BEGIN Supplied entries

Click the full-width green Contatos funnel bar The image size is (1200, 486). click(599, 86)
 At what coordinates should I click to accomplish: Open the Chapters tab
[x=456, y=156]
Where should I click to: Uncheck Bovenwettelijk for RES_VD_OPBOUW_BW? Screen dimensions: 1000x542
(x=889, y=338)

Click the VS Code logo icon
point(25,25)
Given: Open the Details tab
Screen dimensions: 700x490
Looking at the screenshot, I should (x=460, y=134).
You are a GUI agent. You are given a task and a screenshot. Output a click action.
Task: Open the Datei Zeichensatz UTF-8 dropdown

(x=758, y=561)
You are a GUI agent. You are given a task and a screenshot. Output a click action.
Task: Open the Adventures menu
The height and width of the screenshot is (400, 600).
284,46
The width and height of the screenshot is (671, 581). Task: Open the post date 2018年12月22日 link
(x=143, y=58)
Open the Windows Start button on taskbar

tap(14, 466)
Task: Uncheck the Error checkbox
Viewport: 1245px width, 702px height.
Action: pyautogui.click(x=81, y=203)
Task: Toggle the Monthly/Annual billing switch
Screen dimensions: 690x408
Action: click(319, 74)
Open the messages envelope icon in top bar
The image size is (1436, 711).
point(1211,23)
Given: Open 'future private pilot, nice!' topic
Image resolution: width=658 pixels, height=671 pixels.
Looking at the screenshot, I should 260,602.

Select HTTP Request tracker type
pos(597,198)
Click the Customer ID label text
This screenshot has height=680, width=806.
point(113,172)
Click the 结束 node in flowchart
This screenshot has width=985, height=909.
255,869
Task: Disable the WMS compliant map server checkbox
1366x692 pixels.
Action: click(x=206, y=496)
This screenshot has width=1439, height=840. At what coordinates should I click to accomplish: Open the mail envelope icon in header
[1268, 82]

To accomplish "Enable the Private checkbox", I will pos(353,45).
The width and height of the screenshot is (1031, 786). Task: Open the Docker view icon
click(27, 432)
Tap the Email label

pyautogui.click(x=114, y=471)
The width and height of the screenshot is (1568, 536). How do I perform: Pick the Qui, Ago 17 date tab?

END Supplied entries

- _What the exercise asks_
Your output should be an exact transcription of the line that holds "Task: Toggle the" and each line after it through the end of the listing above.

- _Output_
Task: Toggle the Monthly/Annual billing switch
Screen dimensions: 690x408
Action: click(319, 74)
Open the messages envelope icon in top bar
The image size is (1436, 711).
point(1211,23)
Given: Open 'future private pilot, nice!' topic
Image resolution: width=658 pixels, height=671 pixels.
Looking at the screenshot, I should 260,602.

Select HTTP Request tracker type
pos(597,198)
Click the Customer ID label text
This screenshot has height=680, width=806.
point(113,172)
Click the 结束 node in flowchart
This screenshot has width=985, height=909.
255,869
Task: Disable the WMS compliant map server checkbox
1366x692 pixels.
Action: click(x=206, y=496)
This screenshot has width=1439, height=840. At what coordinates should I click to accomplish: Open the mail envelope icon in header
[1268, 82]

To accomplish "Enable the Private checkbox", I will pos(353,45).
The width and height of the screenshot is (1031, 786). Task: Open the Docker view icon
click(27, 432)
Tap the Email label

pyautogui.click(x=114, y=471)
The width and height of the screenshot is (1568, 536). How do I perform: Pick the Qui, Ago 17 date tab?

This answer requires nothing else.